What about Learning Styles?

Mary Ellen Weimer had an interesting blog post in Faculty Focus last week. In her post, Challenging the Notion of Learning Styles, she shared some of the recent research that suggests that regardless of the match between mode of instruction and a student’s learning style, performance is the same. Those of us in Educational Psychology have long discounted the notion of learning styles (e.g., including elaborated models of intelligence such as Howard Gardner’s Multiple Intelligences Theory) as having insufficient data to support its assertions.

So what does this mean for instructors? Should we test our students on the first day of class to learn what is their preferred learning style then proceed to twist and contort our every lesson so as to accommodate the visual, the kinesthetic, the auditory, and the every-other-style learner? Certainly not. Should instructors simply teach as they wish, since attending to students’ reported learning styles apparently doesn’t make a difference? Not recommended either. The fact is, it’s not so simple.

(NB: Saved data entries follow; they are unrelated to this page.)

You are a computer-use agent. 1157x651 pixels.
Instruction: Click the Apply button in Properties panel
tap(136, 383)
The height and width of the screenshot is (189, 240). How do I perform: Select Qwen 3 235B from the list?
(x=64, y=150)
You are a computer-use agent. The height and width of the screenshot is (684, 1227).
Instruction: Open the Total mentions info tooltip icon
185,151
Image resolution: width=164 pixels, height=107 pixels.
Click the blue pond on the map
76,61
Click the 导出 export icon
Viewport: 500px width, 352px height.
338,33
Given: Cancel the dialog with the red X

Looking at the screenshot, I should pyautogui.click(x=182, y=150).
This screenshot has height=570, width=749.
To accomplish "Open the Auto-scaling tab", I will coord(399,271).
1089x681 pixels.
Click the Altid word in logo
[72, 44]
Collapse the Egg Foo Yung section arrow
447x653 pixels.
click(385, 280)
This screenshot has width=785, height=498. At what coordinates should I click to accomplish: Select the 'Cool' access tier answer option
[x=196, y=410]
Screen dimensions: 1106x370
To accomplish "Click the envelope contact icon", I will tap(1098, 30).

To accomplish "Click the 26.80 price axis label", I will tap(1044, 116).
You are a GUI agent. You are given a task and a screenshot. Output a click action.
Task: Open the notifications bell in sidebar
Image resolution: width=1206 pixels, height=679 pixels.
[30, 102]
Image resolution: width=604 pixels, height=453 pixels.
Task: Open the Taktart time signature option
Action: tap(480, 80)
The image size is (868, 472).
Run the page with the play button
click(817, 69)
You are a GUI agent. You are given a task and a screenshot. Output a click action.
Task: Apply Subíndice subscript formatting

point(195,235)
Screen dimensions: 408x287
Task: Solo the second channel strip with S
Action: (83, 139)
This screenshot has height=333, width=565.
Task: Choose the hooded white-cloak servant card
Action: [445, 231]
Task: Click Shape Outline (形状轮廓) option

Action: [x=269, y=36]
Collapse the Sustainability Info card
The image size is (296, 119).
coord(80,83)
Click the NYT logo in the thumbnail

Perhaps the answer is in moderation and mix. In Mary Ellen’s summary of the research, she reminds us that, while students may not differ in their learning styles, the students are, nonetheless, different. It seems to me that it’s on the basis of differences that do exist and that do matter that we should consider modifying our instruction. We should alter our instructional approaches when doing so would make a difference for students with different levels of prior knowledge, interest, or  ability (the research, Reiner and Willingham_2010.pdf, says these matter).

Unless we base our pedagogical decisions on characteristics such as these, we risk making our lectures more visual but failing to attend to gaps in prior knowledge. We risk creating elaborate hands-on projects while failing to recognize important disparities in aptitude across the class. We risk altering our instruction in ways that are not comfortable to us and still not successfully motivating the learners in our classes.